Shortly after my pep talk, his eyes welled with tears. Have I ever mentioned that I am a total sucker for tears? He told me his mouth hurt. And he confessed that he was afraid to lose his tooth. Not for it to fall out...as much as to literally lose it.
Unfortunately, the clock was ticking. And suddenly I remembered - crap! I made him a sandwich for lunch!! I ran to the fridge and quickly swapped his sandwich for yogurts. I had him gulp down a dose of Tylenol figuring, well, it couldn't hurt. The entire time I was scrambling...he was sobbing.
I am a complete sucker for tears.
I tried not to feed into it too much. I gave him one of my best motivational speeches. It was like a "mountaintop worthy" kind of speech - really! And I'm usually able to redirect and distract him at the same time with these talks - changing his mood.
He wasn't buying a thing I was selling.
I pulled him close to me in a long, deserving hug.

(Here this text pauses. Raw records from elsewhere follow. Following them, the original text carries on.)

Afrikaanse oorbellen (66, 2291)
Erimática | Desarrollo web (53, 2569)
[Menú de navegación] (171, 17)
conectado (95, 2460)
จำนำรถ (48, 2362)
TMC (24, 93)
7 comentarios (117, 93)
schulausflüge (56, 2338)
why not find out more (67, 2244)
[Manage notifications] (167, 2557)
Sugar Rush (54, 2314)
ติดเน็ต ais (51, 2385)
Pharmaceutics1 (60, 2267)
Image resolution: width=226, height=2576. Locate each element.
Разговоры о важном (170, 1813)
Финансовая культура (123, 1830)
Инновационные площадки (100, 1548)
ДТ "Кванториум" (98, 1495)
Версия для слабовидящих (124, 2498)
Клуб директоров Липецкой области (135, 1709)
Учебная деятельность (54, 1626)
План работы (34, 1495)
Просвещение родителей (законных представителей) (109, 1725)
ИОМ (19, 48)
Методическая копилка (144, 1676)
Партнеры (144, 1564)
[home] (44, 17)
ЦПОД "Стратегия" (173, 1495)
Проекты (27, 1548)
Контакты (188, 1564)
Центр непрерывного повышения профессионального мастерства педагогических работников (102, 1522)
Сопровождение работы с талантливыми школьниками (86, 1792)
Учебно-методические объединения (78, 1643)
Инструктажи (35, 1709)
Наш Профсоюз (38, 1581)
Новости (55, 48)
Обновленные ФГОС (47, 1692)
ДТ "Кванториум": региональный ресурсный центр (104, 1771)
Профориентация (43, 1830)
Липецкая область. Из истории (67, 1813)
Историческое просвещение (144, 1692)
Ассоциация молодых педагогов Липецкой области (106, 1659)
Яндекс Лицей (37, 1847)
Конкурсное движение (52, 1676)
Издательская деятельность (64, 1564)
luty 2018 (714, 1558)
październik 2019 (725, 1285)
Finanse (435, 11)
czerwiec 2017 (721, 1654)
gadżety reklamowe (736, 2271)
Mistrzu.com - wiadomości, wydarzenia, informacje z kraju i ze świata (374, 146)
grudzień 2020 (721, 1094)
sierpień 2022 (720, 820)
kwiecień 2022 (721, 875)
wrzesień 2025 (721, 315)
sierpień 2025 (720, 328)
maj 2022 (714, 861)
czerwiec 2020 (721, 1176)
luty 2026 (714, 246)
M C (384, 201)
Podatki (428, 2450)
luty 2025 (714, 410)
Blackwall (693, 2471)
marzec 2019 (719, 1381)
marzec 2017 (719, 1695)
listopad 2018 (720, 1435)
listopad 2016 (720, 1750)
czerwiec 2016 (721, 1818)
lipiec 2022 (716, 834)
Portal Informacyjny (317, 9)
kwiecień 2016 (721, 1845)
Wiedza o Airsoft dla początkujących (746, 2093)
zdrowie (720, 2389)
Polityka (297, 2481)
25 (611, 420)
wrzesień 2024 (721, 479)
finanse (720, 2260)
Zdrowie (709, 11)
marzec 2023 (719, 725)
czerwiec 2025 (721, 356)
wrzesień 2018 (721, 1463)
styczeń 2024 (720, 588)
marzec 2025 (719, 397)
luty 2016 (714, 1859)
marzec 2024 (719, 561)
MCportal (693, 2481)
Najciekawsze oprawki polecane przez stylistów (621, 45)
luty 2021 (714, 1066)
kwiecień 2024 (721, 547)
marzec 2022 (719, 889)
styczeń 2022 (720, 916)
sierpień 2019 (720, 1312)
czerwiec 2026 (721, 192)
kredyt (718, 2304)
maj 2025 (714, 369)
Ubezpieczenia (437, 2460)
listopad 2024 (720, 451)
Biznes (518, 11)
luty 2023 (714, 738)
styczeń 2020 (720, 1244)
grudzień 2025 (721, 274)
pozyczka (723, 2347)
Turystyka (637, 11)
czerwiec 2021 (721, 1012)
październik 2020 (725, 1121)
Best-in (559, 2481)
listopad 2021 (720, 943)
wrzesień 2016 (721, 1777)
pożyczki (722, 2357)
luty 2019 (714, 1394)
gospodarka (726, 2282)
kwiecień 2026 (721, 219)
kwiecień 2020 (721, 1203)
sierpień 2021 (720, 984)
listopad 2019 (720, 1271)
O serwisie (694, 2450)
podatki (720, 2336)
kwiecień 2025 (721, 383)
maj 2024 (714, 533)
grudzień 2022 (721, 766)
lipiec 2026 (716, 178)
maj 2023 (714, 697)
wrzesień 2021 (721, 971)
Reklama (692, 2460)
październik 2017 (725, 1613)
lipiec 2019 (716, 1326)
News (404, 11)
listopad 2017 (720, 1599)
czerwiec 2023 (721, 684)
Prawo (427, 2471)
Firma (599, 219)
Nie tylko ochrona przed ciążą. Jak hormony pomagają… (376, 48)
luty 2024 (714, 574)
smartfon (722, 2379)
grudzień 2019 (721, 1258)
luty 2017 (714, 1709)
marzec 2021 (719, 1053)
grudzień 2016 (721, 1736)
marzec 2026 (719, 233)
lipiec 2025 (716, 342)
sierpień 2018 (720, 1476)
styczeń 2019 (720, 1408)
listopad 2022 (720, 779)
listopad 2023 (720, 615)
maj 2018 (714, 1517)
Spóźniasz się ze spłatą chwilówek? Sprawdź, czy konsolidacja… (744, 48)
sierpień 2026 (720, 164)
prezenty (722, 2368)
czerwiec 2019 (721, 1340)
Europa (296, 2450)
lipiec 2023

No matter why he felt the way he did, I wanted to console him. Maybe I shouldn't have tried to motivate him out of his feelings in the first place. Maybe I should have just come down from my mountaintop and led with the long hug. I'll file that away for the next time.
Suddenly I heard the familiar sound of the bus chugging around the corner and it was time to send my tearful, loose-toothed boy to school. As soon as he saw a hint of yellow, he quickly dried his eyes with his coat and walked away.
All morning I worried. I hated sending him to school upset. So I called. The school secretary and I had a nice chat. She even called up to the classroom to secretly check on Brian for me. His teacher reported that she wouldn't have known there had been any problem at all that morning. He was as happy as always!
I was more excited than usual for him to come home today. Anxious, too. Would he come home happy? Sad? Toothless, even?
The bus pulled up and Brian came bounding out with a huge smile.
"Goodbye" he shouted back to the bus, furiously waving at the bus driver and his friends.
"Mom - look - is my tooth still there in my mouth??" he asked.
"It is! How are you feeling? I was so worried about you all day!" I replied.
He looked up at me with a stunned face.
"Why were you worried about me?" he questioned.
"Because of this morning! Remember this morning when you were so upset? And you said your mouth hurt? I felt horrible sending you to school with tears!" I explained.
"Mommy. Remember when you told me that losing my tooth means I am growing up and will be such a big boy? Is that real?" he asked.
"That's real!" I said.
"Ok. I'll let you know when it happens then," he told me.
"I'll know, buddy. I'll know. That day will be here before we know it," I sighed.
"Oh, and one more thing. Did you know that my friend said I could get a hundred dollars from the Tooth Fairy??!!??"
Here I go - back up on that mountaintop.